Pinching the plants back may also be another necessity once or twice during the winter months. In order to keep the plants compact and bushy, use a sharp, clean scissors to remove the terminal two inches from each stem. This will encourage a well-branched plant that is less likely to become leggy and top heavy.

Method 2: Save the Plant Bare-root

Another way of overwintering geraniums and the other plants in this category is to put the plant into a dormant state and keep it “on hold” for the winter months. This is a great technique if you don’t have enough room to host a slew of potted plants on your windowsill for several months.

Start by trimming the plants down drastically, until they’re just 3-4 inches tall. Remove all the leaves left on the plants. Then, dig the plants up and gently shake the soil from their roots. Lay the bare-root plants out on a sheet of newspaper for 8 hours. After that time passes, use a paint brush to gently remove any soil left on the roots. Pack each plant into its own brown paper lunch bag and twist the top of the bag closed. Gently put the bags into a crate or cardboard box, then put the container in a root cellar, unheated attached garage or basement. The ideal temperature for overwintering geraniums and other plants in a bare-root fashion is between 40 and 50 degrees F.

Every six to eight weeks, open the bags and remove the plants. Spray the roots with a mist of water, shake off the excess, and then put the plants right back into the bags and back into storage.

When spring arrives, either pot the plants up and keep them indoors until the danger of frost has passed and it’s safe to move them out into the garden, or wait until there’s no threat of frost, pull them from their bags, and plant them directly into the garden.

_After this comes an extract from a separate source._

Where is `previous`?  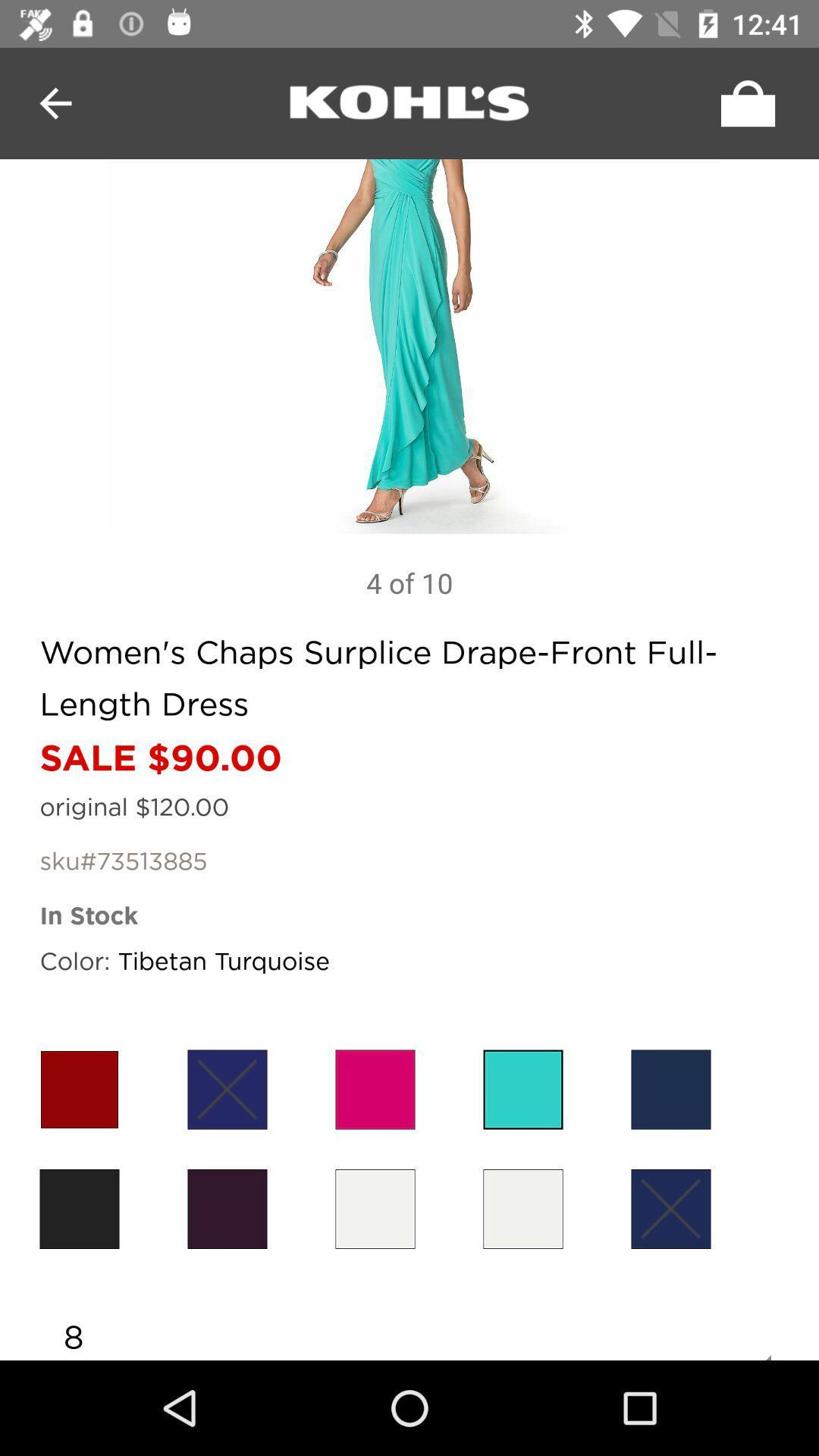 previous is located at coordinates (55, 102).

Method 3: Overwinter the Plants as Cuttings

One final technique for overwintering geraniums and other frost-sensitive perennials is to take cuttings from the mother plant and root them indoors. It’s an easy process, and it’s a great way to get even more plants for next season.

Start by taking cuttings from the mother plants just before a frost threatens. You’ll need a clean pair of scissors, a few new 4” plastic pots, a bag of sterile potting soil, a container of rooting hormone (available at local garden centers or online) and a handful of clear plastic baggies and twist-ties.

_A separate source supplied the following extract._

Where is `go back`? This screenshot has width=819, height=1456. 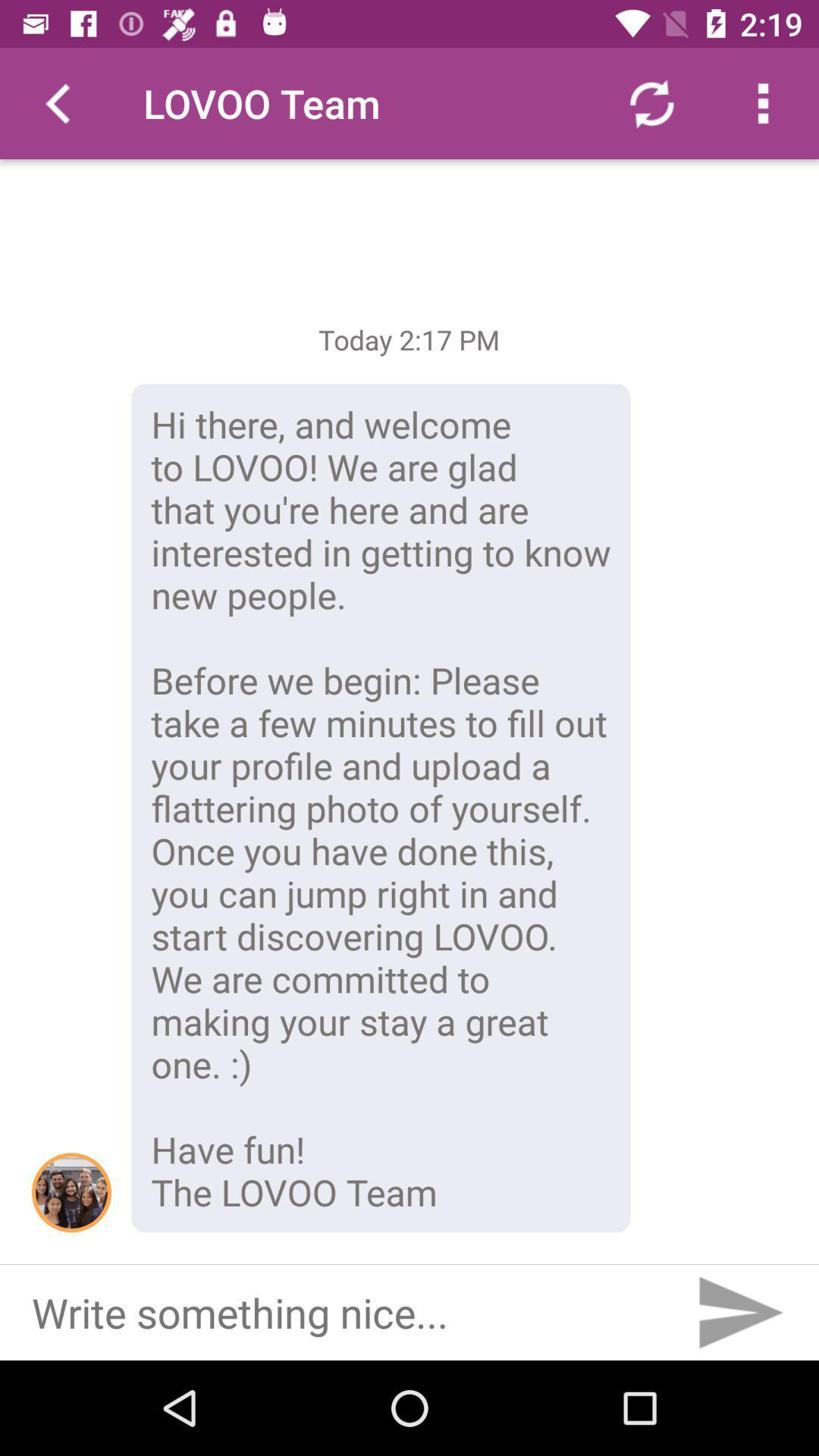
go back is located at coordinates (55, 102).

  • Fill each pot with damp potting mix and lightly tamp it down.
  • Cut off several 2-3” long stem pieces with the scissors. Each cutting should initially contain three or four leaves.
  • Carefully remove all but the uppermost leaf.
  • Dip the bottom inch of each freshly cut stem into the rooting hormone (it may be a powder, liquid, or gel) and then firmly insert it into a container of potting soil all the way up to the bottom of the remaining leaf’s stem.
  • Place one cutting in each pot (start more than you think you’ll need, since some of them may not root).
  • Water the soil and allow the pot to drain, then place the entire thing into a plastic baggie with the opening at the top.
  • Use a twist-tie to secure the top – this keeps the humidity high and prevents the cutting from drying out until it can form its own roots in a few weeks.
  • Place the covered pots on a bright windowsill (but not in direct sunlight) or under grow-lights or fluorescent shop lights placed about 3 inches above the plant tops.

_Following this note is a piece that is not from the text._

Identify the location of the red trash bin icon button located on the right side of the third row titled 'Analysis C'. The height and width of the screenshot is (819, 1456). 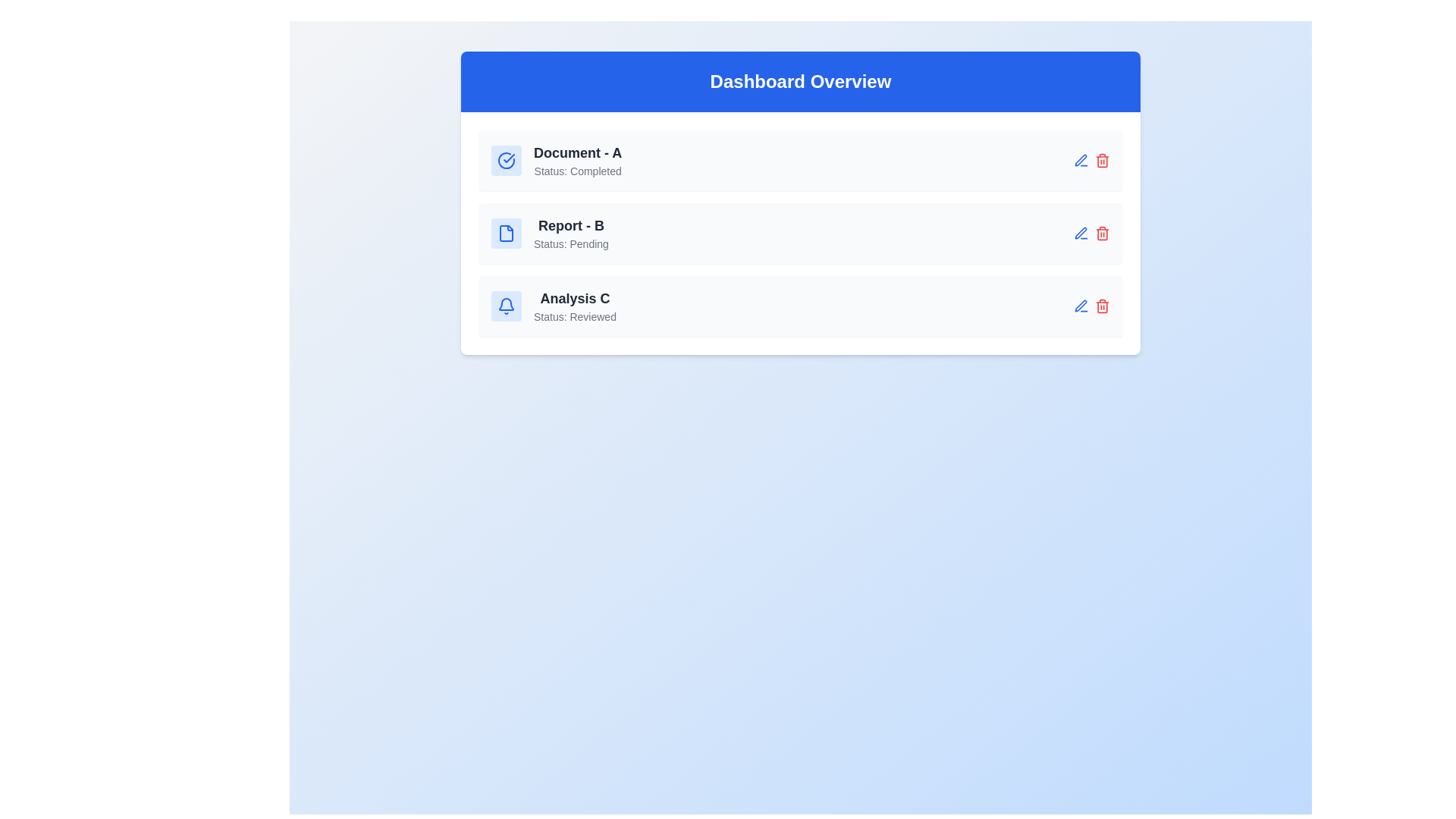
(1103, 234).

Remove the bag and water the pots when necessary, always allowing them to drain before putting them back into the bag. If the remaining leaf turns yellow or rots off, as is often the case, go ahead and carefully remove it. In about a month you can remove the bag and continue to water as necessary. Allow the cuttings to continue to grow indoors until spring’s arrival when they can be moved out into the garden.